Bingöl Milletvekili Yusuf Coşkun'un konuşmasının ardından konuşan Devlet Bakanı Cevdet Yılmaz ise, Bingöl'de kot taşlama atölyelerinde çalışıp da Slikozis hastalığı yakalanan kişilerin kendisini Ankara'da ziyaret ettiğini aktararak, “Slikozis hastalığına yakalanan arkadaşlarımın sorunu için kendileriyle konuştum. Bu arkadaşlarımızın sorunlarının çözümü için gerekli mercilere ilettim. Ama bu sürecin kolay olmadığını biliyoruz. Bu sorunun çözümü için elimizden gelen yardımı yapacağız” diye ifade etti.

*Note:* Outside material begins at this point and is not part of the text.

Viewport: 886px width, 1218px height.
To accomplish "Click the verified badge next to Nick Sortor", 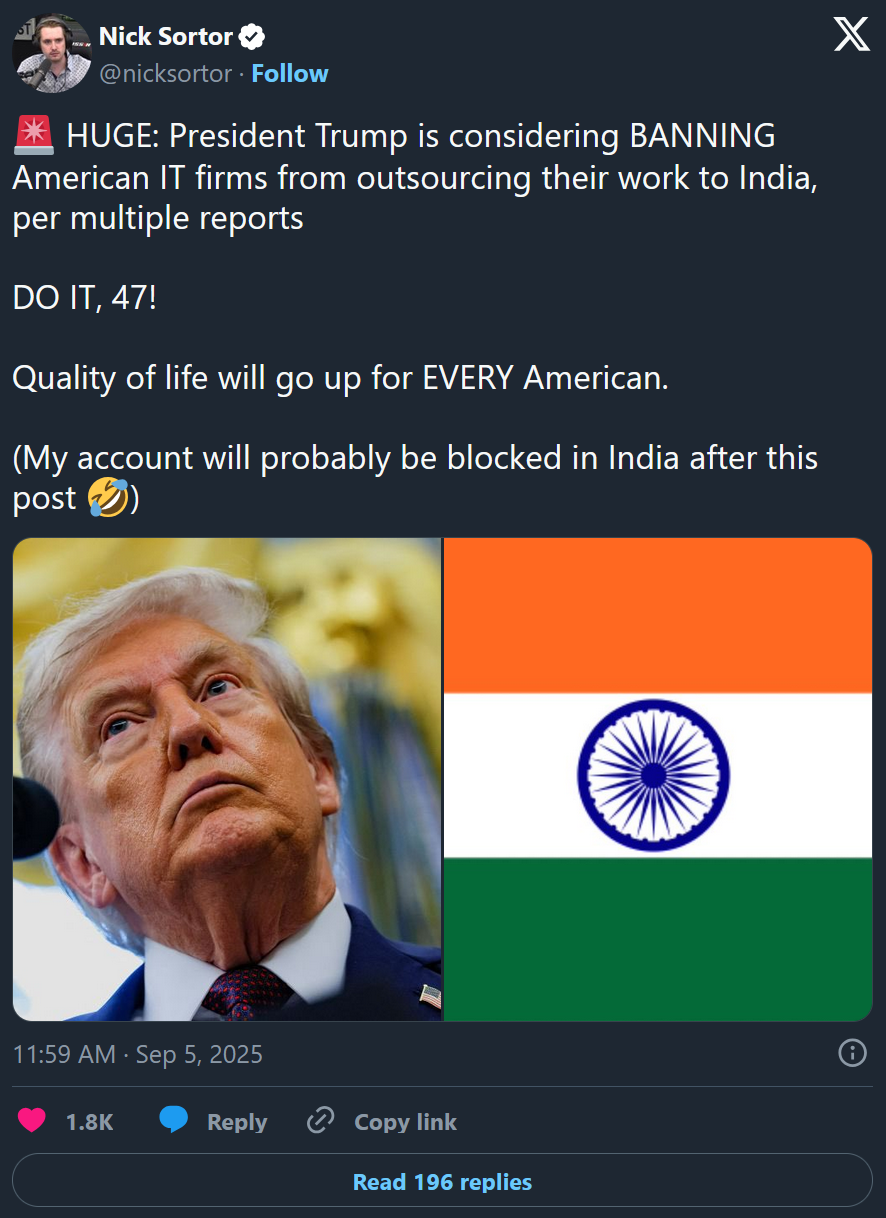I will click(252, 38).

Devlet merkezli değil de insan merkezli siyasetin yapılması gerektiğine vurgu yapan Devlet Bakanı Yılmaz, “Anayasamızın da insan merkezli olması lazım, bürokrasimizin de insan merkezli bir şekilde işlemesi lazım ve sivil toplumum kuruluşlarımızın da insan merkezli olması lazım. Bu nedenle insan merkezli olarak sorunlara yaklaşmamız lazım. Bunu yaptığımız zaman aynı medeniyeti, aynı tarihi, aynı kültürü paylaştığımız ve birçok konuda acı çektiğimiz toplumu yaratmalıyız. Türkiye'nin neresine giderseniz gidin büyük oranda ortak noktalara sahibiz. Ama farklı noktalarda var. Genellikle ortak olduğumuz noktalarla aynı anda yaşamak zorundayız. Farklılıklarımız bizi dışlayan şeyler değildir. Aynı anda hem ortağınız hem farklıyız. Büyük oranda birbirimizden farklıyız ama ortak noktalarımızda var. Herkesin kendine göre gelenekleri var, adetleri var, dili var, inancı var ve buna benzer birçok farklılıklar var ve bu farklılıklar bizim huzurlu bir şekilde yaşamamıza engel değildir. Yüzyıllardır atalarımız farklılıklara rağmen bir arada yaşamışlar. Maalesef 21. yüzyılda bu tarihi zenginliğimizi ihmal ediyoruz. Hâlbuki bizim tarihimizde bu zenginlik var ve bu güzel zenginliğimize bakmamız lazım. Bence baktığımız zaman birçok sorunu çözülmesi çok kolay olacaktır. Bu nedenle geçmişimize bakmamız gerekiyor. Hepimiz bu ülkede eşit bir şekilde ve hiçbir şekilde kendimizi dışlanmış hissetmeden yaşamak zorundayız. Dinimiz ne olursa olsun, etnik kimliğimiz ne olursa olsun, bu coğrafyada huzurlu bir şekilde yaşamalıyız” ifadelerini kullandı.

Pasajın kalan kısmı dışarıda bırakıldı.